PROBLEM
Go through the records below and set each one down exactly, leaving out any pictures.

┌─ DATASET RECORDS

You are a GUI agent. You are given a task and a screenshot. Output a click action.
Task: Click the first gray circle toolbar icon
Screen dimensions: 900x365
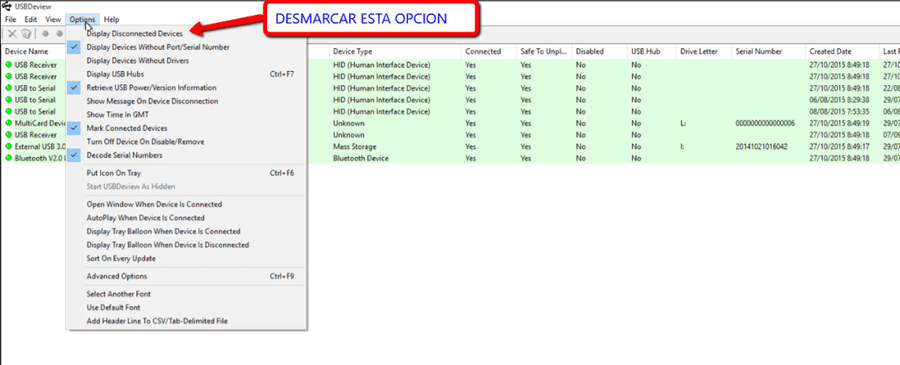click(45, 34)
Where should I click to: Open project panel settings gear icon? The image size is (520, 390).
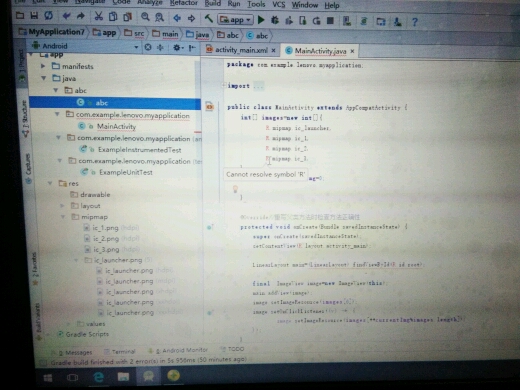click(177, 48)
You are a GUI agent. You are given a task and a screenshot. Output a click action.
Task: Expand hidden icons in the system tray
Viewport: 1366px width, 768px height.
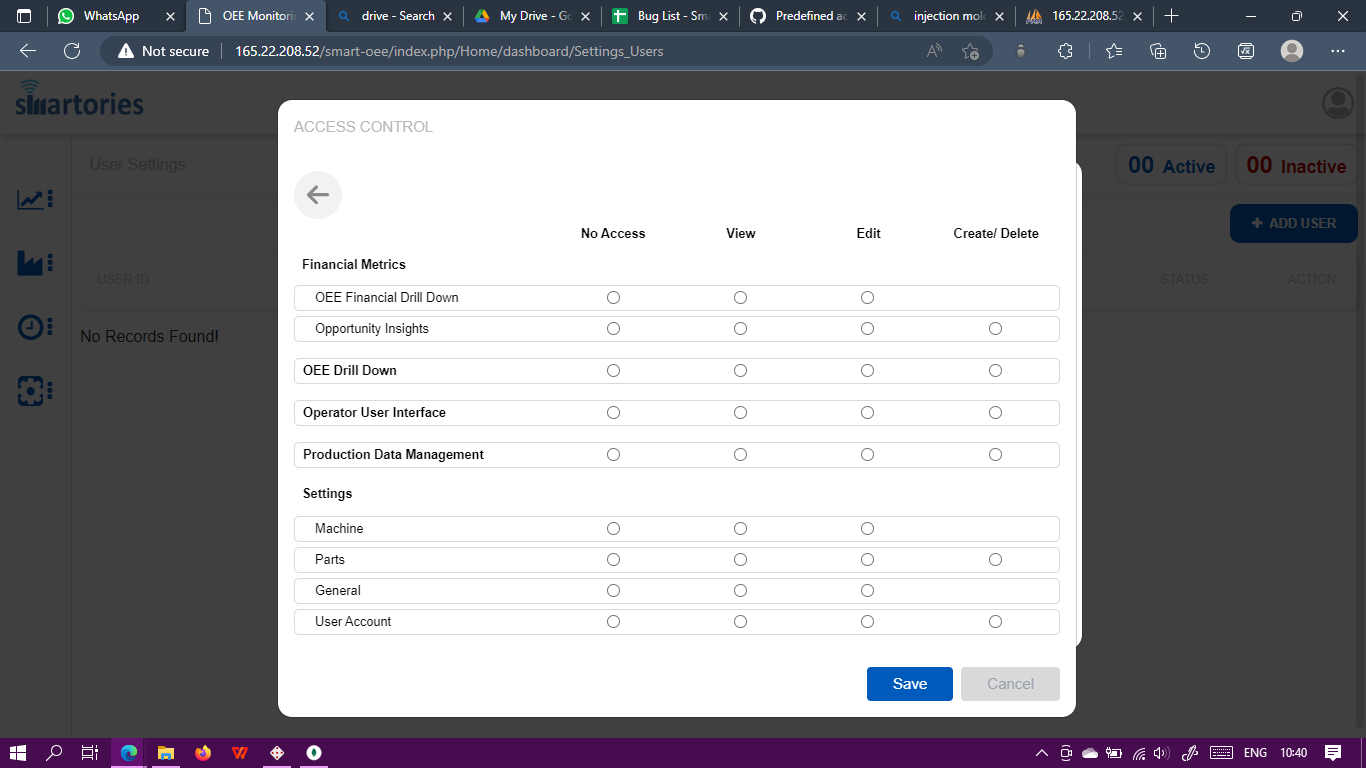(x=1041, y=753)
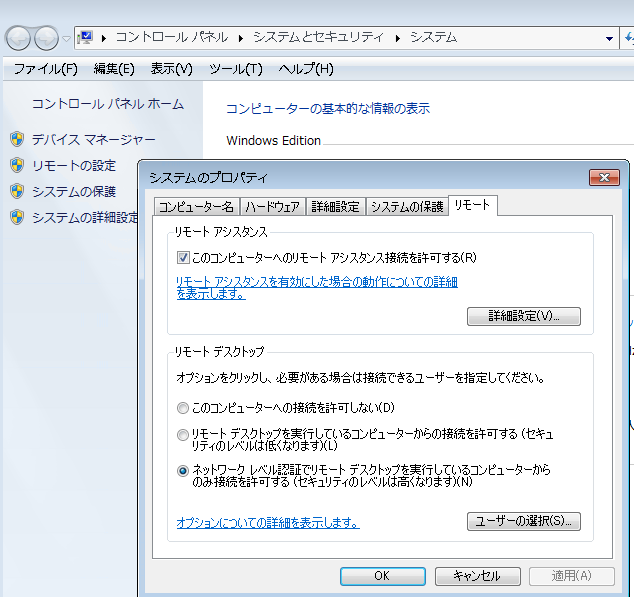Viewport: 634px width, 597px height.
Task: Open the ツール(T) menu
Action: tap(235, 69)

└─

YOUR RESPONSE
You are a GUI agent. You are given a task and a screenshot. Output a click action.
Task: Click the first gray circle toolbar icon
Screen dimensions: 900x365
click(45, 34)
Where should I click to: Open project panel settings gear icon? The image size is (520, 390).
click(177, 48)
You are a GUI agent. You are given a task and a screenshot. Output a click action.
Task: Expand hidden icons in the system tray
Viewport: 1366px width, 768px height.
(x=1041, y=753)
Viewport: 634px width, 597px height.
Task: Open the ツール(T) menu
Action: tap(235, 69)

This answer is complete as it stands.